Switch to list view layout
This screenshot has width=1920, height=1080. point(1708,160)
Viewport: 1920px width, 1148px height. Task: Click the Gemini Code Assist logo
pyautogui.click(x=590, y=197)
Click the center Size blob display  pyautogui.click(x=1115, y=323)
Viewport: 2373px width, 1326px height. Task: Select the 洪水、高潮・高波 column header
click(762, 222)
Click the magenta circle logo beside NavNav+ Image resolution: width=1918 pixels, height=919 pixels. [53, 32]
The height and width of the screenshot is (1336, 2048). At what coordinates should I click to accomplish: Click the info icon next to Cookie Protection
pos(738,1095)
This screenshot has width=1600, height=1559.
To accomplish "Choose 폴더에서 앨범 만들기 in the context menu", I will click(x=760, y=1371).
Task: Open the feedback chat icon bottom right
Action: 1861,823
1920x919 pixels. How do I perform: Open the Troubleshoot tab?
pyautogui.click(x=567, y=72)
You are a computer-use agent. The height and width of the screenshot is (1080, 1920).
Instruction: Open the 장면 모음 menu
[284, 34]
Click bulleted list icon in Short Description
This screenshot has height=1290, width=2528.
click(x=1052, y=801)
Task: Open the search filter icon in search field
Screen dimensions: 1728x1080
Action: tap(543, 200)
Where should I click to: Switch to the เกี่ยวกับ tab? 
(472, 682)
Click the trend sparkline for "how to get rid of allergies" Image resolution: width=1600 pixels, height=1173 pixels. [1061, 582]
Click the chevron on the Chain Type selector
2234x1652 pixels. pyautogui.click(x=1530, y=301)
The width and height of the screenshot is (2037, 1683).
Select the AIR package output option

========================================

Using the data above, restate word for word the lines from its opening line through the line that contains "You are a computer-use", and no more.

Switch to list view layout
This screenshot has width=1920, height=1080. point(1708,160)
Viewport: 1920px width, 1148px height. Task: Click the Gemini Code Assist logo
pyautogui.click(x=590, y=197)
Click the center Size blob display  pyautogui.click(x=1115, y=323)
Viewport: 2373px width, 1326px height. Task: Select the 洪水、高潮・高波 column header
click(762, 222)
Click the magenta circle logo beside NavNav+ Image resolution: width=1918 pixels, height=919 pixels. [53, 32]
The height and width of the screenshot is (1336, 2048). At what coordinates should I click to accomplish: Click the info icon next to Cookie Protection
pos(738,1095)
This screenshot has width=1600, height=1559.
To accomplish "Choose 폴더에서 앨범 만들기 in the context menu", I will click(x=760, y=1371).
Task: Open the feedback chat icon bottom right
Action: 1861,823
1920x919 pixels. How do I perform: Open the Troubleshoot tab?
pyautogui.click(x=567, y=72)
You are a computer-use agent. The height and width of the screenshot is (1080, 1920).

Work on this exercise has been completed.